What to produce: The records that follow must be printed exactly as they are.
Start of Material to process
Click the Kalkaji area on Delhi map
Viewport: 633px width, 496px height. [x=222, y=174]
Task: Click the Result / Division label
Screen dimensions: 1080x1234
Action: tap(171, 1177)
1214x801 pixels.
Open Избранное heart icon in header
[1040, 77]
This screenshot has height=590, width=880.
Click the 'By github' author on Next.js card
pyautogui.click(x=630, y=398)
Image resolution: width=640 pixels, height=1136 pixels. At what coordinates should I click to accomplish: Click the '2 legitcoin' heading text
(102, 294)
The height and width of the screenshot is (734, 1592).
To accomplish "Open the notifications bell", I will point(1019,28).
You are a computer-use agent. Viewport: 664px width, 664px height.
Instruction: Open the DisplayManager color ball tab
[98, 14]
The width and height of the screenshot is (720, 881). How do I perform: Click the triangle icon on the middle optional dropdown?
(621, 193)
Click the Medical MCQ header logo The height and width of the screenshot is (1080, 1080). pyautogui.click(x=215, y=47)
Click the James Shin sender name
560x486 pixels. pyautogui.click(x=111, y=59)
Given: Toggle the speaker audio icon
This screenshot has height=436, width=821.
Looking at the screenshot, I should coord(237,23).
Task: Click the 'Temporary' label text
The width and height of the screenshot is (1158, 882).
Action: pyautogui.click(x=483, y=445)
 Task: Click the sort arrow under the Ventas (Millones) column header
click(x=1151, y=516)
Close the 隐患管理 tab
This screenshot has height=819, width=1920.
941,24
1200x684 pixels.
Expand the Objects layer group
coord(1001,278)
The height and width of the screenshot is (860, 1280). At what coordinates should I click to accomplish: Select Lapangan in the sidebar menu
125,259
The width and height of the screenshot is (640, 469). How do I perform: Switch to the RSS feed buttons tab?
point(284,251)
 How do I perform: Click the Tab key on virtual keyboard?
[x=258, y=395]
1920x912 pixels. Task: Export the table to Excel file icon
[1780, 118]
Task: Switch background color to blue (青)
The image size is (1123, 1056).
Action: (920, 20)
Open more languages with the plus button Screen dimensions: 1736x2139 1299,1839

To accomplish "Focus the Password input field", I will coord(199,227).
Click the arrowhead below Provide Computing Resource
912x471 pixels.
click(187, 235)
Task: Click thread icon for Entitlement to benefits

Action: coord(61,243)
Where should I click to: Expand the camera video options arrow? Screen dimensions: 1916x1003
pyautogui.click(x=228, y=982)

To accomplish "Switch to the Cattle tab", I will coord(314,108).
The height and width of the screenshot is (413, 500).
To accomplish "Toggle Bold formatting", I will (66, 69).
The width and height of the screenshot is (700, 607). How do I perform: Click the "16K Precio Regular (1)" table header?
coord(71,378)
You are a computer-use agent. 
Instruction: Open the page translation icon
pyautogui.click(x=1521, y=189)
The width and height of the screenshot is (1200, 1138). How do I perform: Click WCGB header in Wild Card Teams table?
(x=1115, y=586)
End of Material to process
Exercise solution:
Click the Kalkaji area on Delhi map
Viewport: 633px width, 496px height. [x=222, y=174]
Task: Click the Result / Division label
Screen dimensions: 1080x1234
Action: tap(171, 1177)
1214x801 pixels.
Open Избранное heart icon in header
[1040, 77]
This screenshot has height=590, width=880.
Click the 'By github' author on Next.js card
pyautogui.click(x=630, y=398)
Image resolution: width=640 pixels, height=1136 pixels. At what coordinates should I click to accomplish: Click the '2 legitcoin' heading text
(102, 294)
The height and width of the screenshot is (734, 1592).
To accomplish "Open the notifications bell", I will point(1019,28).
You are a computer-use agent. Viewport: 664px width, 664px height.
Instruction: Open the DisplayManager color ball tab
[98, 14]
The width and height of the screenshot is (720, 881). How do I perform: Click the triangle icon on the middle optional dropdown?
(621, 193)
Click the Medical MCQ header logo The height and width of the screenshot is (1080, 1080). pyautogui.click(x=215, y=47)
Click the James Shin sender name
560x486 pixels. pyautogui.click(x=111, y=59)
Given: Toggle the speaker audio icon
This screenshot has height=436, width=821.
Looking at the screenshot, I should coord(237,23).
Task: Click the 'Temporary' label text
The width and height of the screenshot is (1158, 882).
Action: pyautogui.click(x=483, y=445)
 Task: Click the sort arrow under the Ventas (Millones) column header
click(x=1151, y=516)
Close the 隐患管理 tab
This screenshot has height=819, width=1920.
941,24
1200x684 pixels.
Expand the Objects layer group
coord(1001,278)
The height and width of the screenshot is (860, 1280). At what coordinates should I click to accomplish: Select Lapangan in the sidebar menu
125,259
The width and height of the screenshot is (640, 469). How do I perform: Switch to the RSS feed buttons tab?
point(284,251)
 How do I perform: Click the Tab key on virtual keyboard?
[x=258, y=395]
1920x912 pixels. Task: Export the table to Excel file icon
[1780, 118]
Task: Switch background color to blue (青)
The image size is (1123, 1056).
Action: (920, 20)
Open more languages with the plus button Screen dimensions: 1736x2139 1299,1839

To accomplish "Focus the Password input field", I will coord(199,227).
Click the arrowhead below Provide Computing Resource
912x471 pixels.
click(187, 235)
Task: Click thread icon for Entitlement to benefits

Action: coord(61,243)
Where should I click to: Expand the camera video options arrow? Screen dimensions: 1916x1003
pyautogui.click(x=228, y=982)

To accomplish "Switch to the Cattle tab", I will coord(314,108).
The height and width of the screenshot is (413, 500).
To accomplish "Toggle Bold formatting", I will (66, 69).
The width and height of the screenshot is (700, 607). How do I perform: Click the "16K Precio Regular (1)" table header?
coord(71,378)
You are a computer-use agent. 
Instruction: Open the page translation icon
pyautogui.click(x=1521, y=189)
The width and height of the screenshot is (1200, 1138). How do I perform: Click WCGB header in Wild Card Teams table?
(x=1115, y=586)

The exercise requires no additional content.